[Work item] Would you write the data out once more, exactly as it is?

(Data for this exercise begins)

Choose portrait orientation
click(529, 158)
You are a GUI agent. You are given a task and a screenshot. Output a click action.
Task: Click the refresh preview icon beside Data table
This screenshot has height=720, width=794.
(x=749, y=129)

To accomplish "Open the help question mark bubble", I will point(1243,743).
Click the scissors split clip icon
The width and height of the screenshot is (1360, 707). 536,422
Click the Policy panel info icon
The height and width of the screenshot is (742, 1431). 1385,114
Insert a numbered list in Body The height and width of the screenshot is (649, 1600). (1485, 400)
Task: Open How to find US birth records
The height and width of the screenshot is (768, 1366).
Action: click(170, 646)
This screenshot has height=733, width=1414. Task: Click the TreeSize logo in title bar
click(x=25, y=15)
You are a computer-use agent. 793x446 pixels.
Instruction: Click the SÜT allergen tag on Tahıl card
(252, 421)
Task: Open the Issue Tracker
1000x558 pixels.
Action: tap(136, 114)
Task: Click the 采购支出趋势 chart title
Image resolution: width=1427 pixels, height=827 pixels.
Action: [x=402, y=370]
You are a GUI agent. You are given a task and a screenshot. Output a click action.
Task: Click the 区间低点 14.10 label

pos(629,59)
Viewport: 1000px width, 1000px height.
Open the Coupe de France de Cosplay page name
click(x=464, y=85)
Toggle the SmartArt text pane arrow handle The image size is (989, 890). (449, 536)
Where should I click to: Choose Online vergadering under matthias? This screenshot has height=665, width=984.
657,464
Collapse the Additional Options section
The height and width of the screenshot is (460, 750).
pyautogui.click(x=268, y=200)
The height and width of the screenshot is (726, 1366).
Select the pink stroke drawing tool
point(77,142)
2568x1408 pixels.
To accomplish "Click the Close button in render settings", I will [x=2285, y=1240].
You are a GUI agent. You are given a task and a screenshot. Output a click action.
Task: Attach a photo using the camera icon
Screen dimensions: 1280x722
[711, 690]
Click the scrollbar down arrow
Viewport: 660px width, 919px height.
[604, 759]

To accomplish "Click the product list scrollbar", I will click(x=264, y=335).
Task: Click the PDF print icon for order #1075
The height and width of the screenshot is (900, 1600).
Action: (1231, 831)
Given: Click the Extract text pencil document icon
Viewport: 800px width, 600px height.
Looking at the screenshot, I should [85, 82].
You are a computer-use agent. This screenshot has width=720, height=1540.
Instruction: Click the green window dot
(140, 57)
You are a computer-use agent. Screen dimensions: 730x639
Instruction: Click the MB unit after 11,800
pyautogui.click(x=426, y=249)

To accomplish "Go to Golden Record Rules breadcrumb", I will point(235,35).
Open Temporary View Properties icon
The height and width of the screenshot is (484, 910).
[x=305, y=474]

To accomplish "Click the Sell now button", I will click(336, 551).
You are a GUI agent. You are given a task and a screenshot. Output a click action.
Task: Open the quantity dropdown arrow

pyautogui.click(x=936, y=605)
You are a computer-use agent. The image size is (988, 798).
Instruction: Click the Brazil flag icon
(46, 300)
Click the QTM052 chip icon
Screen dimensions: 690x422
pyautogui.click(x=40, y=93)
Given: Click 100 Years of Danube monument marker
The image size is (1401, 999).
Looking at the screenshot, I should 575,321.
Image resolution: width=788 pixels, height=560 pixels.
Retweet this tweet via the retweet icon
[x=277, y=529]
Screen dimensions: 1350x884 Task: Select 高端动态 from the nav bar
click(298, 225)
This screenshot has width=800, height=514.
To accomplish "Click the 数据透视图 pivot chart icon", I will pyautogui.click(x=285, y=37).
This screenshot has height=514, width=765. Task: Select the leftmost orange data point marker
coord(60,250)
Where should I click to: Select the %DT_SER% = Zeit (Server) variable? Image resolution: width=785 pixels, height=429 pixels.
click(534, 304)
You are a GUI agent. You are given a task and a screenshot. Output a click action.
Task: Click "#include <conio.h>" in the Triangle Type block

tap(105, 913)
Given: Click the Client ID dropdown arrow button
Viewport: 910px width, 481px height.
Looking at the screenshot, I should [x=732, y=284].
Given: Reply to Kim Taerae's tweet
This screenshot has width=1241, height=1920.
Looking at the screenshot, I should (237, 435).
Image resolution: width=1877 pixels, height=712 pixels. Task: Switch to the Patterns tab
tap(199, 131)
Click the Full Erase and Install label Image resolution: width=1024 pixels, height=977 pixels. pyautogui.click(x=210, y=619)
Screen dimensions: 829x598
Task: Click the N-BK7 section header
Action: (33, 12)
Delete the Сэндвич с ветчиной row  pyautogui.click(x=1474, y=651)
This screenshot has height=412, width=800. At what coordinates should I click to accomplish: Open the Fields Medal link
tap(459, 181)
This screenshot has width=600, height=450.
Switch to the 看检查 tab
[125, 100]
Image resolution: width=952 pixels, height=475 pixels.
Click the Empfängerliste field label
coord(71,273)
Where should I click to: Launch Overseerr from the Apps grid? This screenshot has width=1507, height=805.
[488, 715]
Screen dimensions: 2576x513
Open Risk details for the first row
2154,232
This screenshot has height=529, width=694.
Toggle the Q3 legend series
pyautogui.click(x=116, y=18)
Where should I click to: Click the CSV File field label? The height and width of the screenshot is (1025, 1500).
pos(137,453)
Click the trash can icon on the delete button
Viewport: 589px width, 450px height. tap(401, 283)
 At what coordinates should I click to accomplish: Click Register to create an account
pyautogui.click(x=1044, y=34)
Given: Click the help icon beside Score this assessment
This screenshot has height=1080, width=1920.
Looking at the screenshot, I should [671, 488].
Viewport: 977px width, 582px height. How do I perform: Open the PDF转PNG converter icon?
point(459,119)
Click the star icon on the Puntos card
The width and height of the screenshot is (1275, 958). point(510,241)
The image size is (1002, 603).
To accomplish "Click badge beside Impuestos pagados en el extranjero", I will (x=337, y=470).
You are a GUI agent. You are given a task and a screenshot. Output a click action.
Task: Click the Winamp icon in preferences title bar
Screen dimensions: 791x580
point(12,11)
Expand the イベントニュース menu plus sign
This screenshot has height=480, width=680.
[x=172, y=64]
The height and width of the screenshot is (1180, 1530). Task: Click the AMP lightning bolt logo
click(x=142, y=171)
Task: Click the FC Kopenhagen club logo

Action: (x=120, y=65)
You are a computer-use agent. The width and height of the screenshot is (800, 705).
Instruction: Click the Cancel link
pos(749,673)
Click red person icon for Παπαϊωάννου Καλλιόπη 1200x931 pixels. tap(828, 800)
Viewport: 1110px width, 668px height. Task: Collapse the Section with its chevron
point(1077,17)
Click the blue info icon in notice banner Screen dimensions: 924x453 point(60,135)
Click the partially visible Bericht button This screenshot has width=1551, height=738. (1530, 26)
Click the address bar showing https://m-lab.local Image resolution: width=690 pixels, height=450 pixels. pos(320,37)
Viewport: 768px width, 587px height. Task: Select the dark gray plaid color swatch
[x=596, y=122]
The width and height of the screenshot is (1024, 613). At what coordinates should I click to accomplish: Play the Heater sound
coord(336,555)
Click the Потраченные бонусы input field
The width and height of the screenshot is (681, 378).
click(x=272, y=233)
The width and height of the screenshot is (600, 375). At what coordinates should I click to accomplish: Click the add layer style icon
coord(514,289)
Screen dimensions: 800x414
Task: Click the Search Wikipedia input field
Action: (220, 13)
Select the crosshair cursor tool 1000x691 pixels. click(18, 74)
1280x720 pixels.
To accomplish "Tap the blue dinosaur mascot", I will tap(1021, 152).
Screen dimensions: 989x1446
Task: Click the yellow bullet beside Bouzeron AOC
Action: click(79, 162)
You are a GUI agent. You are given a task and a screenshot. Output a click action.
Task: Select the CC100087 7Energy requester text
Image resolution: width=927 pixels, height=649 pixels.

(Data for this exercise ends)

[Finished exercise]
Choose portrait orientation
click(529, 158)
You are a GUI agent. You are given a task and a screenshot. Output a click action.
Task: Click the refresh preview icon beside Data table
This screenshot has height=720, width=794.
(x=749, y=129)

To accomplish "Open the help question mark bubble", I will point(1243,743).
Click the scissors split clip icon
The width and height of the screenshot is (1360, 707). 536,422
Click the Policy panel info icon
The height and width of the screenshot is (742, 1431). 1385,114
Insert a numbered list in Body The height and width of the screenshot is (649, 1600). (1485, 400)
Task: Open How to find US birth records
The height and width of the screenshot is (768, 1366).
Action: click(170, 646)
This screenshot has height=733, width=1414. Task: Click the TreeSize logo in title bar
click(x=25, y=15)
You are a computer-use agent. 793x446 pixels.
Instruction: Click the SÜT allergen tag on Tahıl card
(252, 421)
Task: Open the Issue Tracker
1000x558 pixels.
Action: tap(136, 114)
Task: Click the 采购支出趋势 chart title
Image resolution: width=1427 pixels, height=827 pixels.
Action: [x=402, y=370]
You are a GUI agent. You are given a task and a screenshot. Output a click action.
Task: Click the 区间低点 14.10 label

pos(629,59)
Viewport: 1000px width, 1000px height.
Open the Coupe de France de Cosplay page name
click(x=464, y=85)
Toggle the SmartArt text pane arrow handle The image size is (989, 890). (449, 536)
Where should I click to: Choose Online vergadering under matthias? This screenshot has height=665, width=984.
657,464
Collapse the Additional Options section
The height and width of the screenshot is (460, 750).
pyautogui.click(x=268, y=200)
The height and width of the screenshot is (726, 1366).
Select the pink stroke drawing tool
point(77,142)
2568x1408 pixels.
To accomplish "Click the Close button in render settings", I will [x=2285, y=1240].
You are a GUI agent. You are given a task and a screenshot. Output a click action.
Task: Attach a photo using the camera icon
Screen dimensions: 1280x722
[711, 690]
Click the scrollbar down arrow
Viewport: 660px width, 919px height.
[604, 759]

To accomplish "Click the product list scrollbar", I will click(x=264, y=335).
Task: Click the PDF print icon for order #1075
The height and width of the screenshot is (900, 1600).
Action: (1231, 831)
Given: Click the Extract text pencil document icon
Viewport: 800px width, 600px height.
Looking at the screenshot, I should [85, 82].
You are a computer-use agent. This screenshot has width=720, height=1540.
Instruction: Click the green window dot
(140, 57)
You are a computer-use agent. Screen dimensions: 730x639
Instruction: Click the MB unit after 11,800
pyautogui.click(x=426, y=249)

To accomplish "Go to Golden Record Rules breadcrumb", I will point(235,35).
Open Temporary View Properties icon
The height and width of the screenshot is (484, 910).
[x=305, y=474]

To accomplish "Click the Sell now button", I will click(336, 551).
You are a GUI agent. You are given a task and a screenshot. Output a click action.
Task: Open the quantity dropdown arrow

pyautogui.click(x=936, y=605)
You are a computer-use agent. The image size is (988, 798).
Instruction: Click the Brazil flag icon
(46, 300)
Click the QTM052 chip icon
Screen dimensions: 690x422
pyautogui.click(x=40, y=93)
Given: Click 100 Years of Danube monument marker
The image size is (1401, 999).
Looking at the screenshot, I should 575,321.
Image resolution: width=788 pixels, height=560 pixels.
Retweet this tweet via the retweet icon
[x=277, y=529]
Screen dimensions: 1350x884 Task: Select 高端动态 from the nav bar
click(298, 225)
This screenshot has width=800, height=514.
To accomplish "Click the 数据透视图 pivot chart icon", I will pyautogui.click(x=285, y=37).
This screenshot has height=514, width=765. Task: Select the leftmost orange data point marker
coord(60,250)
Where should I click to: Select the %DT_SER% = Zeit (Server) variable? Image resolution: width=785 pixels, height=429 pixels.
click(534, 304)
You are a GUI agent. You are given a task and a screenshot. Output a click action.
Task: Click "#include <conio.h>" in the Triangle Type block

tap(105, 913)
Given: Click the Client ID dropdown arrow button
Viewport: 910px width, 481px height.
Looking at the screenshot, I should [x=732, y=284].
Given: Reply to Kim Taerae's tweet
This screenshot has width=1241, height=1920.
Looking at the screenshot, I should (237, 435).
Image resolution: width=1877 pixels, height=712 pixels. Task: Switch to the Patterns tab
tap(199, 131)
Click the Full Erase and Install label Image resolution: width=1024 pixels, height=977 pixels. pyautogui.click(x=210, y=619)
Screen dimensions: 829x598
Task: Click the N-BK7 section header
Action: (33, 12)
Delete the Сэндвич с ветчиной row  pyautogui.click(x=1474, y=651)
This screenshot has height=412, width=800. At what coordinates should I click to accomplish: Open the Fields Medal link
tap(459, 181)
This screenshot has width=600, height=450.
Switch to the 看检查 tab
[125, 100]
Image resolution: width=952 pixels, height=475 pixels.
Click the Empfängerliste field label
coord(71,273)
Where should I click to: Launch Overseerr from the Apps grid? This screenshot has width=1507, height=805.
[488, 715]
Screen dimensions: 2576x513
Open Risk details for the first row
2154,232
This screenshot has height=529, width=694.
Toggle the Q3 legend series
pyautogui.click(x=116, y=18)
Where should I click to: Click the CSV File field label? The height and width of the screenshot is (1025, 1500).
pos(137,453)
Click the trash can icon on the delete button
Viewport: 589px width, 450px height. tap(401, 283)
 At what coordinates should I click to accomplish: Click Register to create an account
pyautogui.click(x=1044, y=34)
Given: Click the help icon beside Score this assessment
This screenshot has height=1080, width=1920.
Looking at the screenshot, I should [671, 488].
Viewport: 977px width, 582px height. How do I perform: Open the PDF转PNG converter icon?
point(459,119)
Click the star icon on the Puntos card
The width and height of the screenshot is (1275, 958). point(510,241)
The image size is (1002, 603).
To accomplish "Click badge beside Impuestos pagados en el extranjero", I will (x=337, y=470).
You are a GUI agent. You are given a task and a screenshot. Output a click action.
Task: Click the Winamp icon in preferences title bar
Screen dimensions: 791x580
point(12,11)
Expand the イベントニュース menu plus sign
This screenshot has height=480, width=680.
[x=172, y=64]
The height and width of the screenshot is (1180, 1530). Task: Click the AMP lightning bolt logo
click(x=142, y=171)
Task: Click the FC Kopenhagen club logo

Action: (x=120, y=65)
You are a computer-use agent. The width and height of the screenshot is (800, 705).
Instruction: Click the Cancel link
pos(749,673)
Click red person icon for Παπαϊωάννου Καλλιόπη 1200x931 pixels. tap(828, 800)
Viewport: 1110px width, 668px height. Task: Collapse the Section with its chevron
point(1077,17)
Click the blue info icon in notice banner Screen dimensions: 924x453 point(60,135)
Click the partially visible Bericht button This screenshot has width=1551, height=738. (1530, 26)
Click the address bar showing https://m-lab.local Image resolution: width=690 pixels, height=450 pixels. pos(320,37)
Viewport: 768px width, 587px height. Task: Select the dark gray plaid color swatch
[x=596, y=122]
The width and height of the screenshot is (1024, 613). At what coordinates should I click to accomplish: Play the Heater sound
coord(336,555)
Click the Потраченные бонусы input field
The width and height of the screenshot is (681, 378).
click(x=272, y=233)
The width and height of the screenshot is (600, 375). At what coordinates should I click to accomplish: Click the add layer style icon
coord(514,289)
Screen dimensions: 800x414
Task: Click the Search Wikipedia input field
Action: (220, 13)
Select the crosshair cursor tool 1000x691 pixels. click(18, 74)
1280x720 pixels.
To accomplish "Tap the blue dinosaur mascot", I will tap(1021, 152).
Screen dimensions: 989x1446
Task: Click the yellow bullet beside Bouzeron AOC
Action: click(79, 162)
You are a GUI agent. You are given a task and a screenshot. Output a click action.
Task: Select the CC100087 7Energy requester text
Image resolution: width=927 pixels, height=649 pixels.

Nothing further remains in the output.